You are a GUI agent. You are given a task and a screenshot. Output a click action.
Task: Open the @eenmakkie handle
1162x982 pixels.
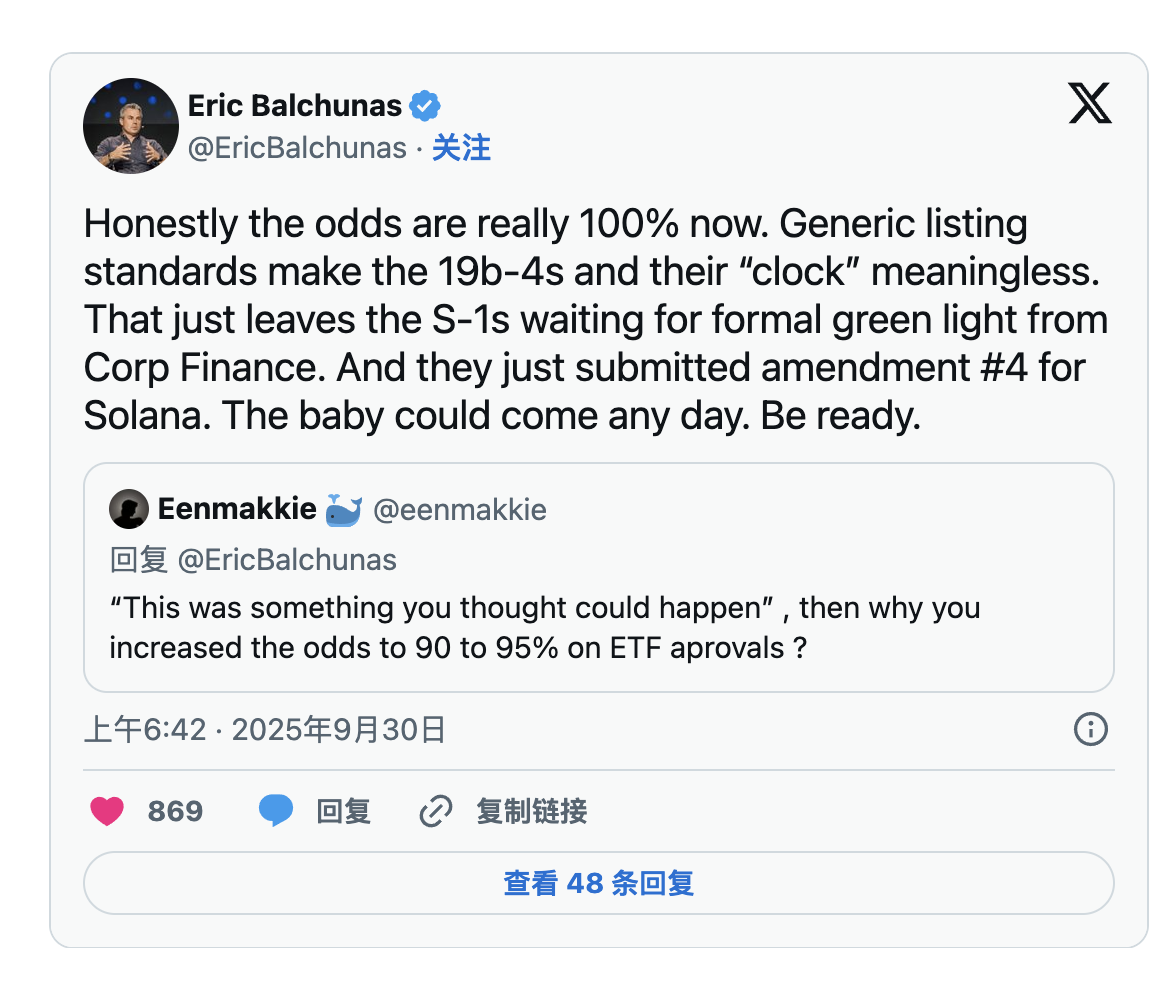[x=459, y=510]
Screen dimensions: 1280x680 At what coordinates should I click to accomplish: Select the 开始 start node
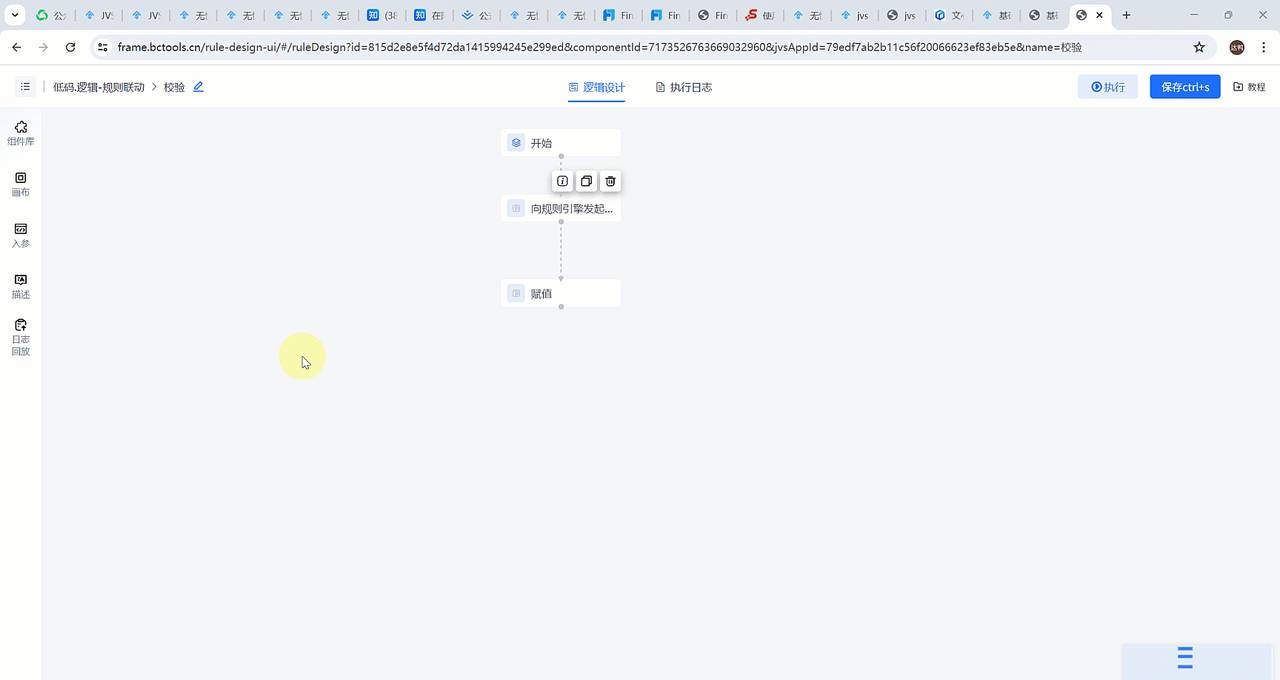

§ Instructions to follow
A word-for-word copy of the entries is needed, with no pictures in it.

§ Your response
You are a GUI agent. You are given a task and a screenshot. Output a click action.
Task: Open the @eenmakkie handle
1162x982 pixels.
[x=459, y=510]
Screen dimensions: 1280x680 At what coordinates should I click to accomplish: Select the 开始 start node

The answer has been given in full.